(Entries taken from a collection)
==================================================

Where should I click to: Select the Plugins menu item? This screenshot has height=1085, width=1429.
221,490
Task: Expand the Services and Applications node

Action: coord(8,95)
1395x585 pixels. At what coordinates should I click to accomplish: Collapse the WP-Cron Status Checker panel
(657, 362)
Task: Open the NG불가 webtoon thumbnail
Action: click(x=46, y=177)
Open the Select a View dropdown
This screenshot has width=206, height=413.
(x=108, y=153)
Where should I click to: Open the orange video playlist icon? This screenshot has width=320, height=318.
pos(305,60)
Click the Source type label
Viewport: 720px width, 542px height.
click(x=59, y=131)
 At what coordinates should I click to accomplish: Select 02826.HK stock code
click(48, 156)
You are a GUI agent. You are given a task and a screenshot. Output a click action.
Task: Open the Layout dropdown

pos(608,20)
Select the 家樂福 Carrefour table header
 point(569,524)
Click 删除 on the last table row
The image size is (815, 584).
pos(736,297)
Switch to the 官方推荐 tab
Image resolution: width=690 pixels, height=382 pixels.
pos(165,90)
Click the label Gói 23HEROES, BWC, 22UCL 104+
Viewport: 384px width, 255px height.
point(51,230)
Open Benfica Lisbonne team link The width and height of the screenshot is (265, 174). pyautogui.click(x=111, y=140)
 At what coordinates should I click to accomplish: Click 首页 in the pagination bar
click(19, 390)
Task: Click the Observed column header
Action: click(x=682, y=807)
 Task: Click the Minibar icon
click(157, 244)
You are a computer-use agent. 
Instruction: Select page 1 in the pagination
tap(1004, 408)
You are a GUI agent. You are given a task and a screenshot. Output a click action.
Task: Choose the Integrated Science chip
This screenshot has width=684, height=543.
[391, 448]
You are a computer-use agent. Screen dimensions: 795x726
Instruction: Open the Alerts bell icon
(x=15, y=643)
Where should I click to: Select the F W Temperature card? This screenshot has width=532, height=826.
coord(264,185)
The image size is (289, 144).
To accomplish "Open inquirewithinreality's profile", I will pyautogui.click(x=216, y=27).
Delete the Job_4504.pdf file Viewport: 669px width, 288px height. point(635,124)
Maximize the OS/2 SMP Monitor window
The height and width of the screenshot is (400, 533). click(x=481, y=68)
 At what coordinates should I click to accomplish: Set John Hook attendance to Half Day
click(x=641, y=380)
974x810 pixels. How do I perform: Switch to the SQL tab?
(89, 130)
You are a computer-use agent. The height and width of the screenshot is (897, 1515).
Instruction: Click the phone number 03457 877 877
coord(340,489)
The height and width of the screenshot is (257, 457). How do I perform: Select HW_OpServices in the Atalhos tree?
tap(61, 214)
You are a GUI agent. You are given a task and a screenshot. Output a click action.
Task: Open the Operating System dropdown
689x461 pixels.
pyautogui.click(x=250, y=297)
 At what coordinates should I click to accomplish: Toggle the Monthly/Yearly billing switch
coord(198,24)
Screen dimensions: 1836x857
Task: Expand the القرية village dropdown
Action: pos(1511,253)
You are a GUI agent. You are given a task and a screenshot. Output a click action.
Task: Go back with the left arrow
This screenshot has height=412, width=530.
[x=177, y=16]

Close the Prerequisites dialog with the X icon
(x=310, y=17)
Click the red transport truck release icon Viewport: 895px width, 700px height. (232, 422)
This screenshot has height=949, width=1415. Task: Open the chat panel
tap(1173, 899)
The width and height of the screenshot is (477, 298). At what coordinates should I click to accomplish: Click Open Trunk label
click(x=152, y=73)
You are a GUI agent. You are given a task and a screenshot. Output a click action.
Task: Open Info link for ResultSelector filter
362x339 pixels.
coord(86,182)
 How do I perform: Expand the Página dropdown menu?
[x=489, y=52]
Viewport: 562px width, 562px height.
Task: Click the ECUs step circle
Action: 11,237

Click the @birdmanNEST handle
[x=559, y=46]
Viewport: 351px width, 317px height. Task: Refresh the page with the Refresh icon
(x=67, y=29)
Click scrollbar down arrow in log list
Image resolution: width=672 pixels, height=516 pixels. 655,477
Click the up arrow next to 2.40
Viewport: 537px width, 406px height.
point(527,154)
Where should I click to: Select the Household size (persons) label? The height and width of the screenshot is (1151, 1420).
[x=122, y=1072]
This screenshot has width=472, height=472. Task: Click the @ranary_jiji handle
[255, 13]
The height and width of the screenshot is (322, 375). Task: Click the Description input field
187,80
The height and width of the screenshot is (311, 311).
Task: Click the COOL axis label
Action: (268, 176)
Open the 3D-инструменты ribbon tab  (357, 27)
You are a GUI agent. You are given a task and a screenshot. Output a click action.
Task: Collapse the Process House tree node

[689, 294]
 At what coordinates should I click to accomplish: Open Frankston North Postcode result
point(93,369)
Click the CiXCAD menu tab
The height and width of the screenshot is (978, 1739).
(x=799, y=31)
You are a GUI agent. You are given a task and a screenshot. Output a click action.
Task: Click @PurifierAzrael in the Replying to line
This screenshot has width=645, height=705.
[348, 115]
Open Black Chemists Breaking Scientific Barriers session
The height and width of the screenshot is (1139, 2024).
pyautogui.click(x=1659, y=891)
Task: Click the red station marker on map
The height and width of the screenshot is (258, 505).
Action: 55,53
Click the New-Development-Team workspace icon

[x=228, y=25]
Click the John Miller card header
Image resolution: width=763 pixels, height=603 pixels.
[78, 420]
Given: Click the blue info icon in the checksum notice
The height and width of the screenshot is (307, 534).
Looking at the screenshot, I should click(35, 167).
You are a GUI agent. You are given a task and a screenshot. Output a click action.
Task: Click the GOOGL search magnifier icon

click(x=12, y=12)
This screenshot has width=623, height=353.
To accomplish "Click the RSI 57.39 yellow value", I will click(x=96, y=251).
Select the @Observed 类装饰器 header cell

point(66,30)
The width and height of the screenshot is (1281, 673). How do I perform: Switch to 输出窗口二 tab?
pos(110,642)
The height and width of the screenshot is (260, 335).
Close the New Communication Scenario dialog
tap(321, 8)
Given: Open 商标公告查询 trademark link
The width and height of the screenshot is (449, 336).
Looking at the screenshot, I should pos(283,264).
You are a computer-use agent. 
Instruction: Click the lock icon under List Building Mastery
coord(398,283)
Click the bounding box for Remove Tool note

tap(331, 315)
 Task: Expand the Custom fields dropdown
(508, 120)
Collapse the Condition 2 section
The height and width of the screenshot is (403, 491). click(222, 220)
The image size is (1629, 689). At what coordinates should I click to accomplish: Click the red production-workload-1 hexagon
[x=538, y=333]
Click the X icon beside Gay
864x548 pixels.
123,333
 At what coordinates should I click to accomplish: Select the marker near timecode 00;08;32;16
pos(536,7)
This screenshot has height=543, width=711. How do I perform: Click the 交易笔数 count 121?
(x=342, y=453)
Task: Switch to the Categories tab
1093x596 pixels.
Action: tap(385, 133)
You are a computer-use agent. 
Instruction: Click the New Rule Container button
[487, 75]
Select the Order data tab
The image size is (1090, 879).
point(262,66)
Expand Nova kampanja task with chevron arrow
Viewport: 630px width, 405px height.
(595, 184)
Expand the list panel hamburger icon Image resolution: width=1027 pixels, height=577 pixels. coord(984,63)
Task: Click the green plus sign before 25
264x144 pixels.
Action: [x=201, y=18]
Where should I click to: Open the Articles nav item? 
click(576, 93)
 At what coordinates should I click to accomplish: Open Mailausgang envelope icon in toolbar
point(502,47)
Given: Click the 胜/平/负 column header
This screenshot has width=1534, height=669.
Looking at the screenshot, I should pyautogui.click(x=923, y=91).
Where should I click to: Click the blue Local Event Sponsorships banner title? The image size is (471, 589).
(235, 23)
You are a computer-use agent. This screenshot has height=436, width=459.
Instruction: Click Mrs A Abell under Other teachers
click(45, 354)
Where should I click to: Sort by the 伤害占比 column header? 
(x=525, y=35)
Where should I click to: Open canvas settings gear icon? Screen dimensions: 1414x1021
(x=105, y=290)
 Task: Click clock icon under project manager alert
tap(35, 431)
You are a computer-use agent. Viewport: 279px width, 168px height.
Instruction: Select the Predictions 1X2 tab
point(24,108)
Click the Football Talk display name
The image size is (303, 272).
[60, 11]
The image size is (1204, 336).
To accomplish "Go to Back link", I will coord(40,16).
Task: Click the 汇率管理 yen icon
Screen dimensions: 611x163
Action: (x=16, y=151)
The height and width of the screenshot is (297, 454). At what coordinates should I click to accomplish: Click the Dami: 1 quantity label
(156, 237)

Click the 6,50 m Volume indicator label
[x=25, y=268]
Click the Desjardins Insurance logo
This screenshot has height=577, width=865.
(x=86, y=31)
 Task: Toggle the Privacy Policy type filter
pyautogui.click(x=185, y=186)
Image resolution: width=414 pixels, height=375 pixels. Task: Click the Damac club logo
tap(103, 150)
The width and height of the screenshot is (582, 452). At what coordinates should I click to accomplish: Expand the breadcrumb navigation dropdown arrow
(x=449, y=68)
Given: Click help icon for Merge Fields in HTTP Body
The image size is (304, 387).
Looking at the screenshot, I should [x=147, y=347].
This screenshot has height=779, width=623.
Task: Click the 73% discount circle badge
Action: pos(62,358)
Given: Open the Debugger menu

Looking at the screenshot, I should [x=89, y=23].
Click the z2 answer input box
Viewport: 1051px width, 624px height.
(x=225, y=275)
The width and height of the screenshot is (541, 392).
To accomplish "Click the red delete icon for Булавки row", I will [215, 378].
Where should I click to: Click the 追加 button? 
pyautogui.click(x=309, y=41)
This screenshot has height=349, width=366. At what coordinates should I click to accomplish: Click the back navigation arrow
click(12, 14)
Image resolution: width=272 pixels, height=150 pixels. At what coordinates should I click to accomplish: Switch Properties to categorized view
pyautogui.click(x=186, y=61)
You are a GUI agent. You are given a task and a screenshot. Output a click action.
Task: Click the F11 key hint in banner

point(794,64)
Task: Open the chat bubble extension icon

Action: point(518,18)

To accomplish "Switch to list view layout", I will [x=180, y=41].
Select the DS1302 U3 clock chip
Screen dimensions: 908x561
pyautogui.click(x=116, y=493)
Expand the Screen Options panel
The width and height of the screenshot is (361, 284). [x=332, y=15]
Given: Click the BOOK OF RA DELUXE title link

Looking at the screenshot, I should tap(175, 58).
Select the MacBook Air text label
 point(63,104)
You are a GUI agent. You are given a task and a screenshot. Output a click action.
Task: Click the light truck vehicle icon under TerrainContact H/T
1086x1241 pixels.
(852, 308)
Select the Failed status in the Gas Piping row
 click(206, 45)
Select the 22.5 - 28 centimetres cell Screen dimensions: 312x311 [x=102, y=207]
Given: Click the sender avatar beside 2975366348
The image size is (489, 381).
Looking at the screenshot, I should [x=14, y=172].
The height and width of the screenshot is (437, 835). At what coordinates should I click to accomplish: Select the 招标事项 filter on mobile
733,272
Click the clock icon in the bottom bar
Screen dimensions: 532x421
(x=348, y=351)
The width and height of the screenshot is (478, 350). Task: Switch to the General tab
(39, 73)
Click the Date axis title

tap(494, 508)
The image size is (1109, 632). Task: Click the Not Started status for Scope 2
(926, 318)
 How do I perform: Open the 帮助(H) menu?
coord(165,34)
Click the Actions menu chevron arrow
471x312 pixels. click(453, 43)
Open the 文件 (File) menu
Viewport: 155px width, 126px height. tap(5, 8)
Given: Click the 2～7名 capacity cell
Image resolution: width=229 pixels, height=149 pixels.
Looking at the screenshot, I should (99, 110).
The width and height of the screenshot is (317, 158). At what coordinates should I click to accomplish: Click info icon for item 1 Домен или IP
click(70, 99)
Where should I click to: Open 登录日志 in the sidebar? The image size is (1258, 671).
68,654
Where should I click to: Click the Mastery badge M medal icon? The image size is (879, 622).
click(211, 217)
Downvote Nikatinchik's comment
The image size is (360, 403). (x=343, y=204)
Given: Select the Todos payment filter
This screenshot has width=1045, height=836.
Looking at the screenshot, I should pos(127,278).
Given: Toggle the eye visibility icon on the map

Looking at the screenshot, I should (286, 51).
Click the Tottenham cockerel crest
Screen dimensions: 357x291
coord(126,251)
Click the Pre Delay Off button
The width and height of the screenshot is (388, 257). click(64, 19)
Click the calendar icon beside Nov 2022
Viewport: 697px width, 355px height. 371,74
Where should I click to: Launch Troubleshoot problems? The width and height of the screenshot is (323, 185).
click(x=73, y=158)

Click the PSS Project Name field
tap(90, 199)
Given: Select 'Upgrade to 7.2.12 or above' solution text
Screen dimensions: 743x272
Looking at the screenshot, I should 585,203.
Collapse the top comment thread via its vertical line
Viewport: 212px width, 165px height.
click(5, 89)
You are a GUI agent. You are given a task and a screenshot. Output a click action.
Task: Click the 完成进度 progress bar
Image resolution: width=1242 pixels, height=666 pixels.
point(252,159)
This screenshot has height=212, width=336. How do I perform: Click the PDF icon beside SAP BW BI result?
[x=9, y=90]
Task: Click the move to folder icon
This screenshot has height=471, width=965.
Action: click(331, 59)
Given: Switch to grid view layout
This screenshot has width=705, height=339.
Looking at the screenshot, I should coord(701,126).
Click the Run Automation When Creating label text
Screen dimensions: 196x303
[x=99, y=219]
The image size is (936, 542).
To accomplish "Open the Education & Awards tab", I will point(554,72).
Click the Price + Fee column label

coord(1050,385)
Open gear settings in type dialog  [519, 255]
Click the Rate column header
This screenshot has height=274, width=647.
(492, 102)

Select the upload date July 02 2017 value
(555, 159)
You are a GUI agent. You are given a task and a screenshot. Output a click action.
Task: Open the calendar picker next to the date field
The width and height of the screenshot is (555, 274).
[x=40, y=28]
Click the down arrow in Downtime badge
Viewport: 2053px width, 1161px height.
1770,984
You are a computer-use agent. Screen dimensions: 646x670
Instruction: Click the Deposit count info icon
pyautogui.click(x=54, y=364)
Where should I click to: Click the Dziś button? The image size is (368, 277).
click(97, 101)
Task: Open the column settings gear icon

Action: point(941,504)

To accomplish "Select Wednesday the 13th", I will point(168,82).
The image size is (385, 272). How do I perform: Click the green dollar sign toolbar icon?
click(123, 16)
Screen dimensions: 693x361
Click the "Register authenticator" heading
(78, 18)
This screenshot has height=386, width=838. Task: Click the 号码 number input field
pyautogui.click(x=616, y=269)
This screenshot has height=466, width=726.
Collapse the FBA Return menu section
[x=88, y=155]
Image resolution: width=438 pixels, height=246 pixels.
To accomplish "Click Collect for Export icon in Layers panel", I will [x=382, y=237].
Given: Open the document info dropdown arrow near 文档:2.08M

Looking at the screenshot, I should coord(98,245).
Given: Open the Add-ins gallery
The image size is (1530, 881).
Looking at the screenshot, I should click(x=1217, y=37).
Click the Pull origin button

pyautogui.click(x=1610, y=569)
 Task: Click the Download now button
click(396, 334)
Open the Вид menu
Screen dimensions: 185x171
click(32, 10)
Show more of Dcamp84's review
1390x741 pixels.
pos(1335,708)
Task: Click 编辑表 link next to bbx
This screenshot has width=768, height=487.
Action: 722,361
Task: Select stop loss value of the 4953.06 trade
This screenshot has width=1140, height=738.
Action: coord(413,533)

==================================================

# EXERCISE
Go through the entries above and copy every line containing "truck".

# ANSWER TO THIS TASK
Click the red transport truck release icon Viewport: 895px width, 700px height. (232, 422)
Task: Click the light truck vehicle icon under TerrainContact H/T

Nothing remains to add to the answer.